De open samenleving en haar vijanden is buitengewoon invloedrijk geweest. Na tweeënzestig jaar verschijnt dit politiek-filosofische hoofdwerk van Karl Popper (1902-1994), na een gesnoeide editie uit 1950, nu voor het eerst integraal in het Nederlands. Dat werd tijd. Of is het wat laat? De wereld is flink veranderd sinds de auteur de democratische vrijheid te hulp sprong met harde kritiek op de filosofische reuzen Plato, Hegel en Marx.
Karl Popper zelf noemde Open society zijn ‘oorlogsboek’. Hij kreeg het idee ervoor op de dag dat Hitler Oostenrijk bezette, in 1938. Vijf jaar later was het af, nog twee jaar later verscheen het in Londen. Net te laat dus om Amerikanen en Britten van nut te zijn in de strijd tegen de nazi’s. Niettemin was het uitstekend bruikbaar bij de vrijwel meteen daaropvolgende ideeënstrijd tegen het Sovjetcommunisme.
In West-Europese intellectuele kringen had men na 1945 echter wel sympathie voor de marxistische ideologie van die nieuwe vijand. Critici van de totalitaire staat, behalve Popper ook Hannah Arendt of F.A. Hayek, werden lang genegeerd. De Sovjet-Unie bekritiseren gold in Amsterdam, Parijs of Rome tot in de jaren zeventig als ‘conservatief’ of ‘rechts’. Wie nu echter Karl Popper (her)leest, ziet een Britse sociaaldemocraat die de vrijheid niet uit het oog verliest. Dit schuivende historische oordeel is een teken hoe de tijden zijn veranderd.
In de kern is De open samenleving een vlammende verdediging van individuele vrijheid, gelijkheid voor de wet, democratie (inclusief staatszorg voor de zwakken) en het gebruik van de rede. Dit zijn voor Popper kernwaarden van de ‘open samenleving’. De Atheense staatsman Pericles was in de vijfde eeuw v.C. de eerste die ze verwoordde, in een beroemde, door Thucydides opgetekende toespraak tot zijn stadgenoten (onlangs heruitgegeven als De laatste eer).
De ‘open samenleving’ van Pericles’ Athene betekende volgens Popper, een groot logicus, een breuk met de ‘gesloten samenleving’. Hierbij denkt hij aan de wereld van de stam of de autarkische gemeenschap, zoals Sparta, waar ieder zijn vaste plek heeft, waar taboes heersen, waar geen verandering en individuele vrijheid zijn.
Popper: ‘Wanneer we zeggen dat de westerse samenleving aanving met de Grieken moeten we beseffen wat het betekent. Het betekent dat de Grieken die grote revolutie begonnen die, zo schijnt het, nog steeds in haar begin staat – de overgang van de gesloten naar de open samenleving.’
Die openheid is bovenal openheid in de tijd, naar de toekomst toe. Dat wil zeggen, de open samenleving is op onvoorspelbare wijze veranderlijk. Daar houden veel mensen niet van. Ze willen vastigheid. Popper onderscheidt nu twee typen reacties, twee soorten ‘vijanden’. De verandering kun je hetzij stopzetten, hetzij voorspelbaar verklaren. Het eerste is wat Plato wil in zijn theo- rie van de ideale staat. Hij schakelt de geschiedenis uit dankzij een op orde gerichte dictatuur. Het tweede is wat Hegel en Marx beogen in hun theorieën van de historische noodzakelijkheid. Zij willen de geschiedenis vangen in grote denksche- ma’s – de Weltgeist, de klassenstrijd. Alle drie zijn ze volgens Popper nostalgisch naar de gesloten samenleving. Hij beschuldigt hen van medeplichtigheid aan de 20e-eeuwse totalitaire staat.

Opdracht A:
Wanneer kreeg Popper volgens het paginafragment het idee voor De open samenleving en haar vijanden?

Records voor het opzoeken van elementen:
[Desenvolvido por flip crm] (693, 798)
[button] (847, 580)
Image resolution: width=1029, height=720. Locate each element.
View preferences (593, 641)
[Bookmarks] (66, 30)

Opdracht B:
Hernoem in de records "View preferences" tot "Weergave-instellingen" en geef alle records verder ongewijzigd weer.

Antwoord A:
Op de dag dat Hitler Oostenrijk bezette, in 1938.

Antwoord B:
[Desenvolvido por flip crm] (693, 798)
[button] (847, 580)
Image resolution: width=1029, height=720. Locate each element.
Weergave-instellingen (593, 641)
[Bookmarks] (66, 30)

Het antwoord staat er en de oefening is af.